AsianScientist (Apr. 24, 2018) – A team of researchers from Singapore has developed a personalized risk assessment tool that can predict the survival rate and treatment outcomes of early-stage lung cancer patients. Their findings have been published in Nature Communications.
Although lung cancer is the leading cause of cancer death among both men and women, there is still a lack of definitive genetic ‘signature’ to effectively predict how lung cancer patients would respond to adjuvant therapy like chemotherapy before patients begin treatment.
“The traditional way of targeting cancer has been a ‘one size fits all’ approach for patients. Yet, although two persons may have the same type of cancer, how the disease manifests and progresses is unique to each individual,” said Professor Lim Chwee Teck from the National University of Singapore.
To develop a more personalized approach, Lim and his team studied open genetic databases and found that non-small cell lung cancer patients varied in their expression of extracellular matrix (ECM) components. They were also able to identify 29 specific ECM components that could potentially serve as biomarkers for the disease’s diagnosis and prognosis.
The gene panel’s robust performance in predicting survival outcomes and chemotherapy success rate was validated in more than 2,000 early-stage lung cancer patients. The researchers also determined a common cut-off score for patient stratification.
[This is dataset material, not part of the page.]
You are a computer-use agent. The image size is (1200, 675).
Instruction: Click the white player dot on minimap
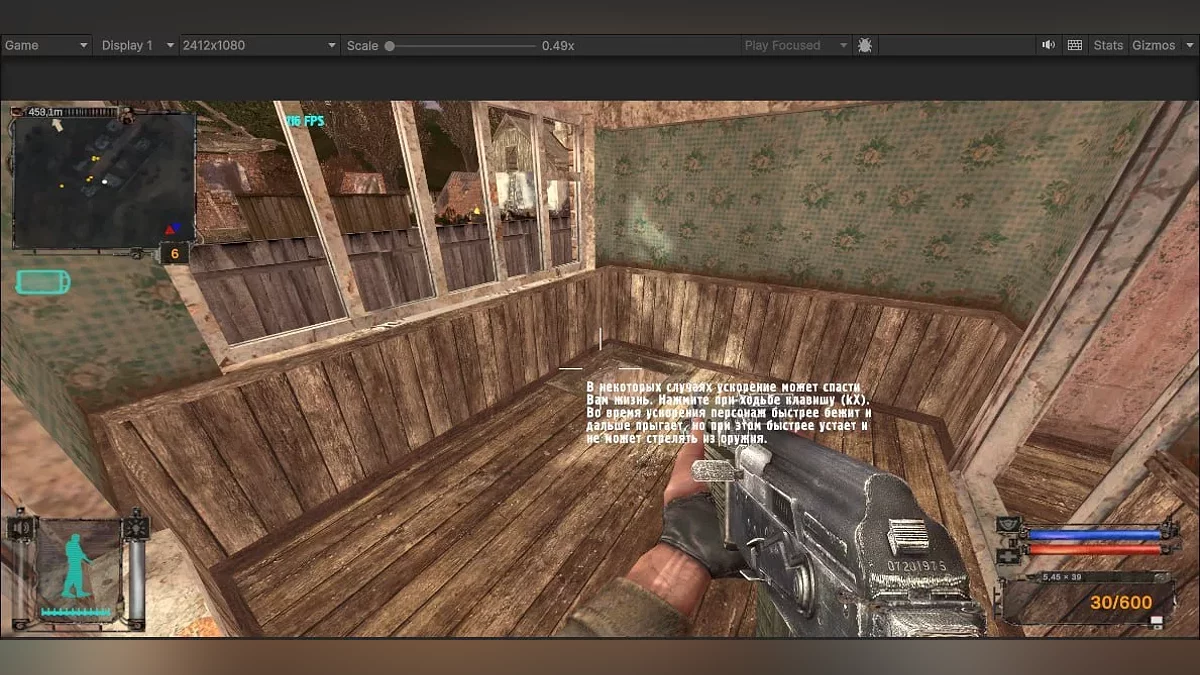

“Our study demonstrates how we can harness and transform unprecedented amount of genomic data into a useful decision-making tool that can be implemented in routine clinical practice,” said Lim, who is also the acting director of BIGHEART (Biomedical Institute for Global Health Research and Technology).
“We are excited about the potential of applying our novel bioinformatics approach into the emerging area of liquid biopsy, which serves as an alternative to invasive and painful tissue biopsy.”
The team is currently looking into the relevance of this gene panel biomarkers in predicting patient survival rate and treatment outcomes in 11 other cancer types. They are also developing an integrative platform using the principles of bioinformatics, microfluidics and cancer genomics to test patient samples and translate these scientific findings for precision medicine.